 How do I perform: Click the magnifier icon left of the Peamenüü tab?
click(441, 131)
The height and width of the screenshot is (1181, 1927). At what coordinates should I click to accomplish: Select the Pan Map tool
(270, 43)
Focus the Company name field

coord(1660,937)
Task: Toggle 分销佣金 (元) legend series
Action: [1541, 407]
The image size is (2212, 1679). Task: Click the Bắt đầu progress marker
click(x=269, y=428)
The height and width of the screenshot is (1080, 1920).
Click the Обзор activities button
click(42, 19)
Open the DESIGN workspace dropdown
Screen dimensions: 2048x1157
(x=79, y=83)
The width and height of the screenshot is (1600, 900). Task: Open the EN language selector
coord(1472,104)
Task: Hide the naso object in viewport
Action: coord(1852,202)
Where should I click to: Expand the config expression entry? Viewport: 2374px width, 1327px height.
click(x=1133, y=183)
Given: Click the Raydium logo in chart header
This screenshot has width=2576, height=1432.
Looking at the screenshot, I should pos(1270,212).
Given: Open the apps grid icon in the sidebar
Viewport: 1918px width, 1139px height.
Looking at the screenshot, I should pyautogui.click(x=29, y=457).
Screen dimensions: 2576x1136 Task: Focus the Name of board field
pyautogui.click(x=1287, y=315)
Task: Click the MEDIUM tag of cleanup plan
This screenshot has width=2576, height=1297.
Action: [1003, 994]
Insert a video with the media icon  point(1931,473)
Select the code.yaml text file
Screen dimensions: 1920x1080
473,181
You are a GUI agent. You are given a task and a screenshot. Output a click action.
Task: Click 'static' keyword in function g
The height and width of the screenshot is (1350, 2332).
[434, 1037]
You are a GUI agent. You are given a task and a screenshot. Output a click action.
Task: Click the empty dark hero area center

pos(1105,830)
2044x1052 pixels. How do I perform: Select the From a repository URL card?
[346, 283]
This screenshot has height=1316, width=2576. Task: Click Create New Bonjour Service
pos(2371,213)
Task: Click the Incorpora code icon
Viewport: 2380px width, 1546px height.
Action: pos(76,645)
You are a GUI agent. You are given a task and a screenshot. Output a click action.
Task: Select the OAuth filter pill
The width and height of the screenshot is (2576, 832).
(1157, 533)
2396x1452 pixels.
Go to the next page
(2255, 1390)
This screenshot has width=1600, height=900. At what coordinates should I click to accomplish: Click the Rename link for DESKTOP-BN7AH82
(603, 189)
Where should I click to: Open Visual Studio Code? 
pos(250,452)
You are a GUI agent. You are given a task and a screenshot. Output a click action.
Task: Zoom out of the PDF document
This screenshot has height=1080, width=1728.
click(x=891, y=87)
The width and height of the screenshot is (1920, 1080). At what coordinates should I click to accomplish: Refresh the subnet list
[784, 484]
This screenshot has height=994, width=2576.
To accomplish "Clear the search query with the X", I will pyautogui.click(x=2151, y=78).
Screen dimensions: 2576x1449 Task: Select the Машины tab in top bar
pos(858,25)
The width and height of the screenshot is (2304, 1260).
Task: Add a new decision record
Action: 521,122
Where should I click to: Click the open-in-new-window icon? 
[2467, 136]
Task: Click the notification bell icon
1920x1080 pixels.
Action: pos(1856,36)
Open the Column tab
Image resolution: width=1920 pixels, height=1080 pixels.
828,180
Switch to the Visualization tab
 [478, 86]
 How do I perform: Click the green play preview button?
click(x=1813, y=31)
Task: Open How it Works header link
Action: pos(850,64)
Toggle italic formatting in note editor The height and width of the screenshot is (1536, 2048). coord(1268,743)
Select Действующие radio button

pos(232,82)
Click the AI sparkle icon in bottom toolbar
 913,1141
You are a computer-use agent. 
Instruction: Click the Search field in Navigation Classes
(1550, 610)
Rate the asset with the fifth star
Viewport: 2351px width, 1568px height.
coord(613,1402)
——
### Goal of the exercise
Extract the listing in its entirety and repeat it exactly.

### Exercise result
 How do I perform: Click the magnifier icon left of the Peamenüü tab?
click(441, 131)
The height and width of the screenshot is (1181, 1927). At what coordinates should I click to accomplish: Select the Pan Map tool
(270, 43)
Focus the Company name field

coord(1660,937)
Task: Toggle 分销佣金 (元) legend series
Action: [1541, 407]
The image size is (2212, 1679). Task: Click the Bắt đầu progress marker
click(x=269, y=428)
The height and width of the screenshot is (1080, 1920).
Click the Обзор activities button
click(42, 19)
Open the DESIGN workspace dropdown
Screen dimensions: 2048x1157
(x=79, y=83)
The width and height of the screenshot is (1600, 900). Task: Open the EN language selector
coord(1472,104)
Task: Hide the naso object in viewport
Action: coord(1852,202)
Where should I click to: Expand the config expression entry? Viewport: 2374px width, 1327px height.
click(x=1133, y=183)
Given: Click the Raydium logo in chart header
This screenshot has width=2576, height=1432.
Looking at the screenshot, I should pos(1270,212).
Given: Open the apps grid icon in the sidebar
Viewport: 1918px width, 1139px height.
Looking at the screenshot, I should pyautogui.click(x=29, y=457).
Screen dimensions: 2576x1136 Task: Focus the Name of board field
pyautogui.click(x=1287, y=315)
Task: Click the MEDIUM tag of cleanup plan
This screenshot has width=2576, height=1297.
Action: [1003, 994]
Insert a video with the media icon  point(1931,473)
Select the code.yaml text file
Screen dimensions: 1920x1080
473,181
You are a GUI agent. You are given a task and a screenshot. Output a click action.
Task: Click 'static' keyword in function g
The height and width of the screenshot is (1350, 2332).
[434, 1037]
You are a GUI agent. You are given a task and a screenshot. Output a click action.
Task: Click the empty dark hero area center

pos(1105,830)
2044x1052 pixels. How do I perform: Select the From a repository URL card?
[346, 283]
This screenshot has height=1316, width=2576. Task: Click Create New Bonjour Service
pos(2371,213)
Task: Click the Incorpora code icon
Viewport: 2380px width, 1546px height.
Action: pos(76,645)
You are a GUI agent. You are given a task and a screenshot. Output a click action.
Task: Select the OAuth filter pill
The width and height of the screenshot is (2576, 832).
(1157, 533)
2396x1452 pixels.
Go to the next page
(2255, 1390)
This screenshot has width=1600, height=900. At what coordinates should I click to accomplish: Click the Rename link for DESKTOP-BN7AH82
(603, 189)
Where should I click to: Open Visual Studio Code? 
pos(250,452)
You are a GUI agent. You are given a task and a screenshot. Output a click action.
Task: Zoom out of the PDF document
This screenshot has height=1080, width=1728.
click(x=891, y=87)
The width and height of the screenshot is (1920, 1080). At what coordinates should I click to accomplish: Refresh the subnet list
[784, 484]
This screenshot has height=994, width=2576.
To accomplish "Clear the search query with the X", I will pyautogui.click(x=2151, y=78).
Screen dimensions: 2576x1449 Task: Select the Машины tab in top bar
pos(858,25)
The width and height of the screenshot is (2304, 1260).
Task: Add a new decision record
Action: 521,122
Where should I click to: Click the open-in-new-window icon? 
[2467, 136]
Task: Click the notification bell icon
1920x1080 pixels.
Action: pos(1856,36)
Open the Column tab
Image resolution: width=1920 pixels, height=1080 pixels.
828,180
Switch to the Visualization tab
 [478, 86]
 How do I perform: Click the green play preview button?
click(x=1813, y=31)
Task: Open How it Works header link
Action: pos(850,64)
Toggle italic formatting in note editor The height and width of the screenshot is (1536, 2048). coord(1268,743)
Select Действующие radio button

pos(232,82)
Click the AI sparkle icon in bottom toolbar
 913,1141
You are a computer-use agent. 
Instruction: Click the Search field in Navigation Classes
(1550, 610)
Rate the asset with the fifth star
Viewport: 2351px width, 1568px height.
coord(613,1402)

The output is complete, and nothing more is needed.